:: Instrução A ::
Segundo o documento sobre o caso da facada, em que dia foi divulgado o vídeo em que Bolsonaro cobra rigor da Polícia Federal?

:: Documento ::
□ □ □ □ □ □ □

Carlos Bolsonaro e Adélio: As perguntas ainda sem resposta no caso da facada. Por Joaquim de Carvalho

Atualizado em 17 de maio de 2019 às 15:47

Antes da repercussão da notícia de que Adélio Bispo de Oliveira esteve no estande de tiro em Santa Catarina no mesmo período que um de seus filhos, Jair Bolsonaro cobrou rigor e celeridade no inquérito da Polícia Federal que apura se houve mandantes para o crime da facada em Juiz de Fora. Em vídeo divulgado no dia 10 de fevereiro, Bolsonaro não tem dúvida: houve mandantes para o crime.

“Espero da nossa querida Polícia Federal, a polícia que nos orgulha a todos, que tenha uma solução para o nosso caso nas próximas semanas. Esse crime, essa tentativa de homicídio, esse ato terrorista praticado por um ex-integrante do PSOL não pode ficar impune e nós queríamos, sim, e gostaríamos que a PF — obviamente com dados concretos — apontasse quem foi ou quem foram os responsáveis por determinar que o Adélio praticasse aquele crime lá em Juiz de Fora”.

□ □ □ □ □ □ □

Dados de palavras e de posições de itens:
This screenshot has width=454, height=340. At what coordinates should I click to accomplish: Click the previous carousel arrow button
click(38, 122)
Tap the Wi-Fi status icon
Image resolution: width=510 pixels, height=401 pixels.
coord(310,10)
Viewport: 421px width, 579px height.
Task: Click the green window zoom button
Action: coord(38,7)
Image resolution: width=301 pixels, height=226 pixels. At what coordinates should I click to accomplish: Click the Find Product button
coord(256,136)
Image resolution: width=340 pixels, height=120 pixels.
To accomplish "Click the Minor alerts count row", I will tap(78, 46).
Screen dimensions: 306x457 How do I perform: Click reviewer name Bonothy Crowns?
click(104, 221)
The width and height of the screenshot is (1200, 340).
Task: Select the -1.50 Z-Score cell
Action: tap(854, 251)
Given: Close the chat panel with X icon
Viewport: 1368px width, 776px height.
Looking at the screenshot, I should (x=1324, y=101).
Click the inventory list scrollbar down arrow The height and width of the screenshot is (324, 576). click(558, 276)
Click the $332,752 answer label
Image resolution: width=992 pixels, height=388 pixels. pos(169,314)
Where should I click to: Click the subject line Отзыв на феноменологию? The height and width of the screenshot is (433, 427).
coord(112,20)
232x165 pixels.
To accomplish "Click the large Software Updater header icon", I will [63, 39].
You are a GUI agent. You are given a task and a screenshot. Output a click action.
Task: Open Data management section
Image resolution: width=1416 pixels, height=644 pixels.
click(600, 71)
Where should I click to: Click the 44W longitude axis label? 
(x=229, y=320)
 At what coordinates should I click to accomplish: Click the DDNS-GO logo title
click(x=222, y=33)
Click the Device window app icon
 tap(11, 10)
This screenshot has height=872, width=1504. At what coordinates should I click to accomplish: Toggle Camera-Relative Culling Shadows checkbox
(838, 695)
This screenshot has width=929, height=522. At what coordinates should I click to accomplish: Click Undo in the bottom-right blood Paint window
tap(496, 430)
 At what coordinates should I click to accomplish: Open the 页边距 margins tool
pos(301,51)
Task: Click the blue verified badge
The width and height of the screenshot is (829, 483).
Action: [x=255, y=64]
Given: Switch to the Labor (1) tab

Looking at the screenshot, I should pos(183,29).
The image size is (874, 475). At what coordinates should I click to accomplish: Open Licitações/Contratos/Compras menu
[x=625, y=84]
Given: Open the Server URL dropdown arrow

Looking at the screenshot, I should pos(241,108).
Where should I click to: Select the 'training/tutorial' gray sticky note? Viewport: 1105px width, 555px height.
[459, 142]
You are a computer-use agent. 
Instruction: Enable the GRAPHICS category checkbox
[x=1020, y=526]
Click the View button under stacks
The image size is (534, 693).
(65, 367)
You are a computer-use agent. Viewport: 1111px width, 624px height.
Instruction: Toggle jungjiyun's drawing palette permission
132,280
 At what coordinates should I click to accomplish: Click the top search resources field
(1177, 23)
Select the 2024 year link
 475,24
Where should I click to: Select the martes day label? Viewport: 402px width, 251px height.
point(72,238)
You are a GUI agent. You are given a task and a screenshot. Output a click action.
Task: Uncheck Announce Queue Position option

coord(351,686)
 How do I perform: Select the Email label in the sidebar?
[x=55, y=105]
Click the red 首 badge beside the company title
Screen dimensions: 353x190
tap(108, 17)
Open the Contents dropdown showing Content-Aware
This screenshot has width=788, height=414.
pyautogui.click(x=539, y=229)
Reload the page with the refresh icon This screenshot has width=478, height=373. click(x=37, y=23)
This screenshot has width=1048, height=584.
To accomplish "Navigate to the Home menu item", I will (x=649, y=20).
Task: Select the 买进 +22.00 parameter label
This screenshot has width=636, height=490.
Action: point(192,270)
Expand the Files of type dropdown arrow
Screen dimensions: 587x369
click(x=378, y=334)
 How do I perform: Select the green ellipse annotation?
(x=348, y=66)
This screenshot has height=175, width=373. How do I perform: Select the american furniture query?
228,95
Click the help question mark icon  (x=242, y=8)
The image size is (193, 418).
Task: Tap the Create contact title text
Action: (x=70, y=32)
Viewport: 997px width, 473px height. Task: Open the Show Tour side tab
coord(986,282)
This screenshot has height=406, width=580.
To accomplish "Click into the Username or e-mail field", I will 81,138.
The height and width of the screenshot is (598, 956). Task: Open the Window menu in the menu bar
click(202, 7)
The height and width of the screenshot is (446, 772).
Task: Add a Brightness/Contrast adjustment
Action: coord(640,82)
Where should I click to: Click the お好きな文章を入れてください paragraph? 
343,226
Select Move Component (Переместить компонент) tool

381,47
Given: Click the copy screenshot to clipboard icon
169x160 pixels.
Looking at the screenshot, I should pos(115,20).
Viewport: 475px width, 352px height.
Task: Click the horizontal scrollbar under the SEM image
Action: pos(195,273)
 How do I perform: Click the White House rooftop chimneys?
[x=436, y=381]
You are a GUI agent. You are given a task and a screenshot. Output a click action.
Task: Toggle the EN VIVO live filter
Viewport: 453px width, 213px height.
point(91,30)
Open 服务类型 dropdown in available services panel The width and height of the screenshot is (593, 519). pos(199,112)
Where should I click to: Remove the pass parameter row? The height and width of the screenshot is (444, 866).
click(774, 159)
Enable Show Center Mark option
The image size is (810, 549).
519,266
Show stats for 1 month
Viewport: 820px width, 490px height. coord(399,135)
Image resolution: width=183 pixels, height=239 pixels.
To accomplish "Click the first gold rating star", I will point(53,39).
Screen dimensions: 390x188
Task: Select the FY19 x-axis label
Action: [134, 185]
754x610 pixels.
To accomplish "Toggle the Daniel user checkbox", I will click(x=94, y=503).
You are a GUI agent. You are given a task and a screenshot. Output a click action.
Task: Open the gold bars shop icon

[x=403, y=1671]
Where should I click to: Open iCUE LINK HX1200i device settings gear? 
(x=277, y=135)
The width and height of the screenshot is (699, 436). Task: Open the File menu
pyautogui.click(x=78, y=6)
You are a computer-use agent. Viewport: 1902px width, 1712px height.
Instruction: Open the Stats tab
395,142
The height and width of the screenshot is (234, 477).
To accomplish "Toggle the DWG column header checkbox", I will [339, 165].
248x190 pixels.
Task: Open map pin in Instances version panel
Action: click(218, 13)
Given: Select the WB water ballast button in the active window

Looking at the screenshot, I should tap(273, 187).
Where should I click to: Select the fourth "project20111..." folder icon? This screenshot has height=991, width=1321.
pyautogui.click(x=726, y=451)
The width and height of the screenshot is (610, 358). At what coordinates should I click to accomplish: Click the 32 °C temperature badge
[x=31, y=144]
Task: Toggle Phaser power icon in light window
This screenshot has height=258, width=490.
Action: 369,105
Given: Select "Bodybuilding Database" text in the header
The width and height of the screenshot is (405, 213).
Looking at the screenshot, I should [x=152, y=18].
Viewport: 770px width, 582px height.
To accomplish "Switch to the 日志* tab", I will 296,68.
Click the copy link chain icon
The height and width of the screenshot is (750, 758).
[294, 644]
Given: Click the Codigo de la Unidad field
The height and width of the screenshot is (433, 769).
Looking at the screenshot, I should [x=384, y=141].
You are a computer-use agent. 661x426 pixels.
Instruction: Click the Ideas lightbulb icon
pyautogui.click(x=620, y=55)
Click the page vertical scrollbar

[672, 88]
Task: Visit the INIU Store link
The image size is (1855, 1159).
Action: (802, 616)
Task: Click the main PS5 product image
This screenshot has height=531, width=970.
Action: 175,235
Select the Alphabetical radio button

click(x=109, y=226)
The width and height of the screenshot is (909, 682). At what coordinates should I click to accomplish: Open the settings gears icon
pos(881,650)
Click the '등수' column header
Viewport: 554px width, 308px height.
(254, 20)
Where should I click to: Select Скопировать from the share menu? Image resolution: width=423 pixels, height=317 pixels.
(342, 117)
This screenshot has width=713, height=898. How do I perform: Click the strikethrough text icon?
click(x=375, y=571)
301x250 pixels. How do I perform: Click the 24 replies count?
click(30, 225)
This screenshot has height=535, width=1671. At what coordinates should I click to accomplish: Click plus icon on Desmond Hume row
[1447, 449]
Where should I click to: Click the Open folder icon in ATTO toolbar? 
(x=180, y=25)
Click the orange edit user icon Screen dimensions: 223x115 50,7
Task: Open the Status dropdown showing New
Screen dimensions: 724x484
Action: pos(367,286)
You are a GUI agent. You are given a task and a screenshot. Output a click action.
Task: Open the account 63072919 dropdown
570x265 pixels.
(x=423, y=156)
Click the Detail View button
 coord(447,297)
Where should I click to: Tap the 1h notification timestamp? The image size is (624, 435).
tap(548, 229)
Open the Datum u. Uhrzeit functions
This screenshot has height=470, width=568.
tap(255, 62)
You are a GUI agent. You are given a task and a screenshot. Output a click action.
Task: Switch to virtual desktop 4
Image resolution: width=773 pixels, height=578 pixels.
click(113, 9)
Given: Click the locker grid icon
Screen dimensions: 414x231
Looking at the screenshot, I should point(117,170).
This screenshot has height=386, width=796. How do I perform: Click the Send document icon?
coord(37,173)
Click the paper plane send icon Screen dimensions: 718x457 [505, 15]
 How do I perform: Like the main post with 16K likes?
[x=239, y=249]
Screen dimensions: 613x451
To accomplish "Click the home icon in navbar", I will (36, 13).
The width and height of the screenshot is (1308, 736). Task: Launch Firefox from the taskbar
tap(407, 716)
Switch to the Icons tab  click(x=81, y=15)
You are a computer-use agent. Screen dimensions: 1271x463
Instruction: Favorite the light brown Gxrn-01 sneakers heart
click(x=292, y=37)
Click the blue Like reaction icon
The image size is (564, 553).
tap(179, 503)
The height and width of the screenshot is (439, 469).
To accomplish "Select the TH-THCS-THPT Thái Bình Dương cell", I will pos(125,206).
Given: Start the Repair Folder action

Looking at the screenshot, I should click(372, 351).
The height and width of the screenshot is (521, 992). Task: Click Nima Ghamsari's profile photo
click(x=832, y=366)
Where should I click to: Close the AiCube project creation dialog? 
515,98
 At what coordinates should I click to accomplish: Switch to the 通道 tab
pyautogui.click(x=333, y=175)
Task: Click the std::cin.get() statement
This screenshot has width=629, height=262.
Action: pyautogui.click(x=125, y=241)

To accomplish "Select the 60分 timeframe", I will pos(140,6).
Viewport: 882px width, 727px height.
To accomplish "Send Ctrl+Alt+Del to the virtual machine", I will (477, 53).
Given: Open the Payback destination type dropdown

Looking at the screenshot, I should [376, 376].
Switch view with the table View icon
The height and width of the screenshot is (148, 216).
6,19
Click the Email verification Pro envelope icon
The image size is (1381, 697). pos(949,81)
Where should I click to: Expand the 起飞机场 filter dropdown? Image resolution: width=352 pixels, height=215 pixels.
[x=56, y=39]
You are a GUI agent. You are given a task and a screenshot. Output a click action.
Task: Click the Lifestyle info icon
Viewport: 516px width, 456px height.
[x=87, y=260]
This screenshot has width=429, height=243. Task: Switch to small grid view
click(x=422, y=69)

□ □ □ □ □ □ □

:: Instrução B ::
Edite os registros, da linha com "Screen dimensions: 613x451" até a linha com "Looking at the screenshot, I should click(372, 351).", inclusive, trocando "blue" por "green" e mantendo todo o resto inalterado. Reproduza apenas essas linhas.

:: Resposta escrita A ::
No dia 10 de fevereiro.

:: Resposta escrita B ::
Screen dimensions: 613x451
To accomplish "Click the home icon in navbar", I will (36, 13).
The width and height of the screenshot is (1308, 736). Task: Launch Firefox from the taskbar
tap(407, 716)
Switch to the Icons tab  click(x=81, y=15)
You are a computer-use agent. Screen dimensions: 1271x463
Instruction: Favorite the light brown Gxrn-01 sneakers heart
click(x=292, y=37)
Click the green Like reaction icon
The image size is (564, 553).
tap(179, 503)
The height and width of the screenshot is (439, 469).
To accomplish "Select the TH-THCS-THPT Thái Bình Dương cell", I will pos(125,206).
Given: Start the Repair Folder action

Looking at the screenshot, I should click(372, 351).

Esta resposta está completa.